_Supplied data_
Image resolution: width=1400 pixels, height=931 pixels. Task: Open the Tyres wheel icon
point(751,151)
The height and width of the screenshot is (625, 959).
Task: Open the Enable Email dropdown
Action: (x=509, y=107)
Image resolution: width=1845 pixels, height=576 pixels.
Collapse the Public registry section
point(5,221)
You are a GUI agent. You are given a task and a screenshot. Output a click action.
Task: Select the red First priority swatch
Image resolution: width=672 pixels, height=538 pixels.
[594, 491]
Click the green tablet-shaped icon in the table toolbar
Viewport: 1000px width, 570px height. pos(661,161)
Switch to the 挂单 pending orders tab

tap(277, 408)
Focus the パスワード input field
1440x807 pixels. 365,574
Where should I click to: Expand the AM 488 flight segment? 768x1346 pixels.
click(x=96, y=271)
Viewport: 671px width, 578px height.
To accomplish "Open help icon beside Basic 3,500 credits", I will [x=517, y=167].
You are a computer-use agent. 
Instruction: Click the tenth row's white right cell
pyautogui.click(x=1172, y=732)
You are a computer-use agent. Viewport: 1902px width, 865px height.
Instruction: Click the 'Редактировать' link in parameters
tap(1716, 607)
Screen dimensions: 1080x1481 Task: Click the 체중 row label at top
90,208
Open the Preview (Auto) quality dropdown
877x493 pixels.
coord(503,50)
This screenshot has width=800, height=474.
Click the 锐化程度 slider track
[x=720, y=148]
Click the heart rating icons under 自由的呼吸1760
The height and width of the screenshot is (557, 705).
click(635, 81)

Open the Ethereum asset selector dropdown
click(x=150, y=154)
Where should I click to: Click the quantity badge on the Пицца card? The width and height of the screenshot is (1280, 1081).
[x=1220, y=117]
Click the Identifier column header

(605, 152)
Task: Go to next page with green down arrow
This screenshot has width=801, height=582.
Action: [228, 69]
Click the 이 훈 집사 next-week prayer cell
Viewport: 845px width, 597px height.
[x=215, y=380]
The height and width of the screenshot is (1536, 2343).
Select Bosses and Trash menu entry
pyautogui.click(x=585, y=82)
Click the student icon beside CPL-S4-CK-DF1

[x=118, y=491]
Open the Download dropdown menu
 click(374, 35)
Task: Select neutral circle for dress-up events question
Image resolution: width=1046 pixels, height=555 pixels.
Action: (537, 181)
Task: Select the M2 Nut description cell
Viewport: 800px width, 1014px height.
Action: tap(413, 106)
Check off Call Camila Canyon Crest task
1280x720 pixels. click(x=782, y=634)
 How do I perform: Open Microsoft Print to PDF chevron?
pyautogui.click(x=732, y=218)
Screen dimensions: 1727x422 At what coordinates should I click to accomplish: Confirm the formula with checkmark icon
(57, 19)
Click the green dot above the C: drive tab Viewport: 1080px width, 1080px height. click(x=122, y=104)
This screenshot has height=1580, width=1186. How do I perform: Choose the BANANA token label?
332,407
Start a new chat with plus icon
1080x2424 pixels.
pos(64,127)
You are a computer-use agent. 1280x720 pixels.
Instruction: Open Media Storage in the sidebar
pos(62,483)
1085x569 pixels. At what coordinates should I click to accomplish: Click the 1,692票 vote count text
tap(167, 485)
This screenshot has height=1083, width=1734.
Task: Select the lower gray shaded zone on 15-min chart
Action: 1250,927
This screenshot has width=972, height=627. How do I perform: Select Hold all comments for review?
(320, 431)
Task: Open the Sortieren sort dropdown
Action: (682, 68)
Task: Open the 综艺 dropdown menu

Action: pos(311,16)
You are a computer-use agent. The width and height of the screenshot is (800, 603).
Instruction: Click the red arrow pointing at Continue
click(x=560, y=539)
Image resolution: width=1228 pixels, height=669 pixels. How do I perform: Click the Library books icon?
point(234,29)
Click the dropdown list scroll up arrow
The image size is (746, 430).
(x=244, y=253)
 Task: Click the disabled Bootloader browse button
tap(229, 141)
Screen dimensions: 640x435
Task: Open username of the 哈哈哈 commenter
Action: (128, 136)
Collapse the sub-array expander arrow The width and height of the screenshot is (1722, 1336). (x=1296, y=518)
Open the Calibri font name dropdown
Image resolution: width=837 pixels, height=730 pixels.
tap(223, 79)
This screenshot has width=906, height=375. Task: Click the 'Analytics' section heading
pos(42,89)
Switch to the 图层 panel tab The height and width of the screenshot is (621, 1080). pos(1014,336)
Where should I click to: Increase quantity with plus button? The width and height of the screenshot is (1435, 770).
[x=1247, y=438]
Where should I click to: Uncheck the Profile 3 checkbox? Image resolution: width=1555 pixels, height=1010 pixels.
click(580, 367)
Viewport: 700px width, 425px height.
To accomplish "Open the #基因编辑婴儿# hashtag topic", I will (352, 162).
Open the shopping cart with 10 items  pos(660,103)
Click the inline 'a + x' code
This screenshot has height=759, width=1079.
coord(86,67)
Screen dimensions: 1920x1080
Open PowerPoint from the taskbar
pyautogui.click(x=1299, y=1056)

_Your goal_
Pull out every line of the data above that contains the word "will", and copy each one in full.

_Solution for this problem_
To accomplish "Open help icon beside Basic 3,500 credits", I will [x=517, y=167].
To accomplish "Open the #基因编辑婴儿# hashtag topic", I will (352, 162).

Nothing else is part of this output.